Up to 35 members of the Iraqi Interior Ministry, including generals, were arrested for allegedly plotting to reconstitute Saddam Hussein’s Baath party.

Uproar in the Iraqi Parliament over the shoe-throwing Iraqi journalist.

The dollar fell to new lows yesterday.

A new plan from Generals Petraeus and Odierno proposes a new timeline for withdrawal from Iraq, which is longer than that outlined by President-elect Barack Obama.

President Bush defended his legacy saying that his post-9/11 actions prevented further terrorism.

Russia offered to give 10 warplanes to Lebanon.

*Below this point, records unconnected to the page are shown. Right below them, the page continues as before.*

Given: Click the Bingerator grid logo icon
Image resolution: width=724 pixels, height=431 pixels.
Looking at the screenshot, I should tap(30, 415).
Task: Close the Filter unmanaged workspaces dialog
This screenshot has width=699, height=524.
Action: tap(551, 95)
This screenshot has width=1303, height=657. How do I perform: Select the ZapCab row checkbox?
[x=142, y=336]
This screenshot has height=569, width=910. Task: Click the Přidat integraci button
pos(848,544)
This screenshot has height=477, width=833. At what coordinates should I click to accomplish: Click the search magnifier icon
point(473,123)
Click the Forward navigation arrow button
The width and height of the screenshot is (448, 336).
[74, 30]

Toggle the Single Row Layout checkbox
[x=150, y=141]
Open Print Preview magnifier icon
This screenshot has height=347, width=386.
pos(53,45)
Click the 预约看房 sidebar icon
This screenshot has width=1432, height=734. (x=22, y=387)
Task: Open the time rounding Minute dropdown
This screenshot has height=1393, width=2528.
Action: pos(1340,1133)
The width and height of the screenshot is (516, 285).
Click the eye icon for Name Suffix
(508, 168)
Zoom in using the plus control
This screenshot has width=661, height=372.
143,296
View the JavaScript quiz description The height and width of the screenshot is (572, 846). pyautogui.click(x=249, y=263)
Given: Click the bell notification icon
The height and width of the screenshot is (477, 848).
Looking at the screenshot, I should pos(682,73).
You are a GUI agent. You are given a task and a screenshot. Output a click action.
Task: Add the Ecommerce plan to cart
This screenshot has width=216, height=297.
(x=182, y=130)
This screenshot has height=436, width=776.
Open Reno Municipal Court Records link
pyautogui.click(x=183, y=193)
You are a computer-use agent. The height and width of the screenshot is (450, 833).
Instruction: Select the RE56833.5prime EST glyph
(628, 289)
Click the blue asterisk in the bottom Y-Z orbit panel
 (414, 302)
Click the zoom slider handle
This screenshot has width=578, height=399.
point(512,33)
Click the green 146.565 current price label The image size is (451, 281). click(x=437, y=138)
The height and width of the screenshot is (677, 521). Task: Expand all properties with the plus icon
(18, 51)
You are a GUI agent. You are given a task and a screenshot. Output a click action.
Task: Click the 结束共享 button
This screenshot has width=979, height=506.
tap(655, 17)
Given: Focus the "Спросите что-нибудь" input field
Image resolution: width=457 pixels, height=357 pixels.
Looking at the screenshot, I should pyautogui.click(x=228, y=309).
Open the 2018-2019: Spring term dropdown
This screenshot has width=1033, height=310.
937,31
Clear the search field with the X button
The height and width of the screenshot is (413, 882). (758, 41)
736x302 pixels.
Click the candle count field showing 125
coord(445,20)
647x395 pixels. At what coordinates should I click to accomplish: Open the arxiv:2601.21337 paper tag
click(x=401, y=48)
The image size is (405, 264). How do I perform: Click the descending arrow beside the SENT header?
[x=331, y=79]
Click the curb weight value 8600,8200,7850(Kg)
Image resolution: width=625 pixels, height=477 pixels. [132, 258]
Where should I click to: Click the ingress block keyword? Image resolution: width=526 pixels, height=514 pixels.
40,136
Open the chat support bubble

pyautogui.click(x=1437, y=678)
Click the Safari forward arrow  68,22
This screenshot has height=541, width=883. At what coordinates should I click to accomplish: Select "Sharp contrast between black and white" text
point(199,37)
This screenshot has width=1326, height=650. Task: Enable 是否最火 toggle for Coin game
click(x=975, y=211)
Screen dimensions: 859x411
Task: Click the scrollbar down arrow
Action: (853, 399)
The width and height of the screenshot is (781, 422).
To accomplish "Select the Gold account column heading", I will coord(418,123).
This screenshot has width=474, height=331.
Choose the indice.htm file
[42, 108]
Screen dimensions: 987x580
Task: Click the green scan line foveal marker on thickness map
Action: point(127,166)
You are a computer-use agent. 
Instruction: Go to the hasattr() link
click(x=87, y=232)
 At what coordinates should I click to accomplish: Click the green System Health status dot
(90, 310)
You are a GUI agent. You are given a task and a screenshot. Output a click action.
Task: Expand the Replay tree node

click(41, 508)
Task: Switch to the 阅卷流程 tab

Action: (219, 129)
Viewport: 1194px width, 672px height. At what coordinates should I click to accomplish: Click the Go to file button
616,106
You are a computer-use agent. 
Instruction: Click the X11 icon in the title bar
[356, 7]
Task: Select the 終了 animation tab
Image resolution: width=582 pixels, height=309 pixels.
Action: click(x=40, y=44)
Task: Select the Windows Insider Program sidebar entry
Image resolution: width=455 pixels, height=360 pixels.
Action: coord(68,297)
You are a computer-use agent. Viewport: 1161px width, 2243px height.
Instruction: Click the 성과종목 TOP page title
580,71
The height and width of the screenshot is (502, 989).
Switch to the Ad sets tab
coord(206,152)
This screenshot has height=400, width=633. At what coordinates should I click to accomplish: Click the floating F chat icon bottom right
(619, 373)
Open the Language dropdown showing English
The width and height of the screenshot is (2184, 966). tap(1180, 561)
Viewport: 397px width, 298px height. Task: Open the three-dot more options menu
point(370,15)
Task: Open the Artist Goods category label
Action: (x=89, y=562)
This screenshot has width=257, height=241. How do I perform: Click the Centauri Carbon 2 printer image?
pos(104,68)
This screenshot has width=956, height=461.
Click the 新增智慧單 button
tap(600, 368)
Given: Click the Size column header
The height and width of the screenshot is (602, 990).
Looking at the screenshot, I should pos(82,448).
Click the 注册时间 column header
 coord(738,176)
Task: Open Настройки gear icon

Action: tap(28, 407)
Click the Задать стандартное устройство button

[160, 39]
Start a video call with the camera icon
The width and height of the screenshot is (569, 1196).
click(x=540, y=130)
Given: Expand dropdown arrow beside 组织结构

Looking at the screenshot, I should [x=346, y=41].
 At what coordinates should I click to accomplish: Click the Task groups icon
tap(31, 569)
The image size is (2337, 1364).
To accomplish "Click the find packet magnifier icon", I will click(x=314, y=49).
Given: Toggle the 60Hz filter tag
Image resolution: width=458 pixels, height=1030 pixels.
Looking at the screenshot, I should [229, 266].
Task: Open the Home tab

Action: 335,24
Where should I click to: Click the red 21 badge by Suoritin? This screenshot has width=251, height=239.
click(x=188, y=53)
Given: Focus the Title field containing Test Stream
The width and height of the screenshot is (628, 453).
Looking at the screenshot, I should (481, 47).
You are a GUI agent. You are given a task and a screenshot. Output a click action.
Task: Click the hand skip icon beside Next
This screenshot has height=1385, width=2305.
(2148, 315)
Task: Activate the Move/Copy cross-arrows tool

A U.S. diplomat says that Russia plans to test President-elect Obama.

U.N. Secretary General Ban Ki-moon said that there is almost no international support for a U.S. proposed U.N. peacekeeping force for Somalia.

New fighting between protestors and police breaks out in Greece.

U.N. judges ruled that former Bosnian Serb leader Radovan Karadzic’s immunity deal, reached with Richard Holbrooke in 1996, is invalid and does not prevent him from facing trial on charges including genocide.

A U.N. court in Tanzania convicted a senior Rwandan military official of genocide in the 1994 massacres and sentenced him to life in prison.

Impeachment proceedings begin against Somalia’s president.

Zimbabwe’s cholera death toll rises to 1,111 as the disease spreads.

Commentary of the Day

The New York Times has an editorial advocating that a prosecutor should be appointed to consider criminal charges against top Pentagon officials and others who planned detainee abuse.

David Ignatius has an op-ed in the Washington Post on reality TV and progress in Afghanistan.